Copy out each of the records below with no changes.

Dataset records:

**********

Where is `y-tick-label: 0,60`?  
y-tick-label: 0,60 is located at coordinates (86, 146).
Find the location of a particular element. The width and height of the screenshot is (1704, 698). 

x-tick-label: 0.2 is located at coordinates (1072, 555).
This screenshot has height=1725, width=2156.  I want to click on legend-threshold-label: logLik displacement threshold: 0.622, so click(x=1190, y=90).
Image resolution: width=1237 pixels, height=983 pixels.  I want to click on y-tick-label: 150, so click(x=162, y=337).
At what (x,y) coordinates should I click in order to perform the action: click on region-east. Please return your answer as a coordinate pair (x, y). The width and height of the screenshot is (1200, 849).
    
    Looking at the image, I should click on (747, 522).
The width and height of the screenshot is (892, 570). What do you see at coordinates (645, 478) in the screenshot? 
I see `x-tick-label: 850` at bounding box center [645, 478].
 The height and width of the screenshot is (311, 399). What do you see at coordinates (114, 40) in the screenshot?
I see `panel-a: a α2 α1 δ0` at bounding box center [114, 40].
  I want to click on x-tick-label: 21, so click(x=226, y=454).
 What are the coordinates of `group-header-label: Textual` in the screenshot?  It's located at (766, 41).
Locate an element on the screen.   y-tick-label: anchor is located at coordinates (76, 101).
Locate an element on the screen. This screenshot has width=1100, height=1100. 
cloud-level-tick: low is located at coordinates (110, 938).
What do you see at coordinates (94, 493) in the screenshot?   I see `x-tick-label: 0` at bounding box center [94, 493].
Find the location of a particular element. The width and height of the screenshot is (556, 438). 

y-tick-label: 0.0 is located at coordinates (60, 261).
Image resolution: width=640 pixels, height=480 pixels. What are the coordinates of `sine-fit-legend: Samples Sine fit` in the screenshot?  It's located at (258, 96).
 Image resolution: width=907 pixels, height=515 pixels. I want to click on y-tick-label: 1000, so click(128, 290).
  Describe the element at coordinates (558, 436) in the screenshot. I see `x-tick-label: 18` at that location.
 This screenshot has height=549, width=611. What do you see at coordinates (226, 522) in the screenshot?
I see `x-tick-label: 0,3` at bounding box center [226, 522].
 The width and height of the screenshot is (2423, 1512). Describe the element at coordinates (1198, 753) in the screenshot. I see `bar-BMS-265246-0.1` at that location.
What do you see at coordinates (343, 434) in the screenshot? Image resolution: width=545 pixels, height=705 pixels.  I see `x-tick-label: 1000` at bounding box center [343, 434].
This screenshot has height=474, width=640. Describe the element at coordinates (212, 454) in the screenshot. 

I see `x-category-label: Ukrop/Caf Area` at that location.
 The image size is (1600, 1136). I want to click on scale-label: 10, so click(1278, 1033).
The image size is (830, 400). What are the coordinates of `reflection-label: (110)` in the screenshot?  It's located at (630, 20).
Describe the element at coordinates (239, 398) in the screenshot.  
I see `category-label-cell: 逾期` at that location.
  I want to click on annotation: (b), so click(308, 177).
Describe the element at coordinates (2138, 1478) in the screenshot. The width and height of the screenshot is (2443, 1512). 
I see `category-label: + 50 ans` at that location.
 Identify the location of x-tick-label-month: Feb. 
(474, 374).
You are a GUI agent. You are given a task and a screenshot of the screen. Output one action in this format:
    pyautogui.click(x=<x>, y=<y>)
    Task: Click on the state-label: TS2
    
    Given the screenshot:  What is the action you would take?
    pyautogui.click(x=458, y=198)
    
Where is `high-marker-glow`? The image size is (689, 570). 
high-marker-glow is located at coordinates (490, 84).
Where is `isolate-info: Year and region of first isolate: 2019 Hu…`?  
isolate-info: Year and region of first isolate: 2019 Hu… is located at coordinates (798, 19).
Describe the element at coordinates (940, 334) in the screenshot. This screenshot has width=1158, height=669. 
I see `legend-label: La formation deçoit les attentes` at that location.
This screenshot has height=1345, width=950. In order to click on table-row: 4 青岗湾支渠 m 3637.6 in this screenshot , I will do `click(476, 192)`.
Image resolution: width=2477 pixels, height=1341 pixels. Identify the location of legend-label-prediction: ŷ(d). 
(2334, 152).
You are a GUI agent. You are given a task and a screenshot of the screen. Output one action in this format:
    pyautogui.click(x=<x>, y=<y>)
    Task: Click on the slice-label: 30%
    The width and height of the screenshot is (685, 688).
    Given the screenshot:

**********

§ **EXERCISE OUTPUT**
Where is `y-tick-label: 0,60`?  
y-tick-label: 0,60 is located at coordinates (86, 146).
Find the location of a particular element. The width and height of the screenshot is (1704, 698). 

x-tick-label: 0.2 is located at coordinates (1072, 555).
This screenshot has height=1725, width=2156.  I want to click on legend-threshold-label: logLik displacement threshold: 0.622, so click(x=1190, y=90).
Image resolution: width=1237 pixels, height=983 pixels.  I want to click on y-tick-label: 150, so click(x=162, y=337).
At what (x,y) coordinates should I click in order to perform the action: click on region-east. Please return your answer as a coordinate pair (x, y). The width and height of the screenshot is (1200, 849).
    
    Looking at the image, I should click on (747, 522).
The width and height of the screenshot is (892, 570). What do you see at coordinates (645, 478) in the screenshot? 
I see `x-tick-label: 850` at bounding box center [645, 478].
 The height and width of the screenshot is (311, 399). What do you see at coordinates (114, 40) in the screenshot?
I see `panel-a: a α2 α1 δ0` at bounding box center [114, 40].
  I want to click on x-tick-label: 21, so click(x=226, y=454).
 What are the coordinates of `group-header-label: Textual` in the screenshot?  It's located at (766, 41).
Locate an element on the screen.   y-tick-label: anchor is located at coordinates (76, 101).
Locate an element on the screen. This screenshot has width=1100, height=1100. 
cloud-level-tick: low is located at coordinates (110, 938).
What do you see at coordinates (94, 493) in the screenshot?   I see `x-tick-label: 0` at bounding box center [94, 493].
Find the location of a particular element. The width and height of the screenshot is (556, 438). 

y-tick-label: 0.0 is located at coordinates (60, 261).
Image resolution: width=640 pixels, height=480 pixels. What are the coordinates of `sine-fit-legend: Samples Sine fit` in the screenshot?  It's located at (258, 96).
 Image resolution: width=907 pixels, height=515 pixels. I want to click on y-tick-label: 1000, so click(128, 290).
  Describe the element at coordinates (558, 436) in the screenshot. I see `x-tick-label: 18` at that location.
 This screenshot has height=549, width=611. What do you see at coordinates (226, 522) in the screenshot?
I see `x-tick-label: 0,3` at bounding box center [226, 522].
 The width and height of the screenshot is (2423, 1512). Describe the element at coordinates (1198, 753) in the screenshot. I see `bar-BMS-265246-0.1` at that location.
What do you see at coordinates (343, 434) in the screenshot? Image resolution: width=545 pixels, height=705 pixels.  I see `x-tick-label: 1000` at bounding box center [343, 434].
This screenshot has height=474, width=640. Describe the element at coordinates (212, 454) in the screenshot. 

I see `x-category-label: Ukrop/Caf Area` at that location.
 The image size is (1600, 1136). I want to click on scale-label: 10, so click(1278, 1033).
The image size is (830, 400). What are the coordinates of `reflection-label: (110)` in the screenshot?  It's located at (630, 20).
Describe the element at coordinates (239, 398) in the screenshot.  
I see `category-label-cell: 逾期` at that location.
  I want to click on annotation: (b), so click(308, 177).
Describe the element at coordinates (2138, 1478) in the screenshot. The width and height of the screenshot is (2443, 1512). 
I see `category-label: + 50 ans` at that location.
 Identify the location of x-tick-label-month: Feb. 
(474, 374).
You are a GUI agent. You are given a task and a screenshot of the screen. Output one action in this format:
    pyautogui.click(x=<x>, y=<y>)
    Task: Click on the state-label: TS2
    
    Given the screenshot:  What is the action you would take?
    pyautogui.click(x=458, y=198)
    
Where is `high-marker-glow`? The image size is (689, 570). 
high-marker-glow is located at coordinates (490, 84).
Where is `isolate-info: Year and region of first isolate: 2019 Hu…`?  
isolate-info: Year and region of first isolate: 2019 Hu… is located at coordinates (798, 19).
Describe the element at coordinates (940, 334) in the screenshot. This screenshot has width=1158, height=669. 
I see `legend-label: La formation deçoit les attentes` at that location.
This screenshot has height=1345, width=950. In order to click on table-row: 4 青岗湾支渠 m 3637.6 in this screenshot , I will do `click(476, 192)`.
Image resolution: width=2477 pixels, height=1341 pixels. Identify the location of legend-label-prediction: ŷ(d). 
(2334, 152).
You are a GUI agent. You are given a task and a screenshot of the screen. Output one action in this format:
    pyautogui.click(x=<x>, y=<y>)
    Task: Click on the slice-label: 30%
    The width and height of the screenshot is (685, 688).
    Given the screenshot:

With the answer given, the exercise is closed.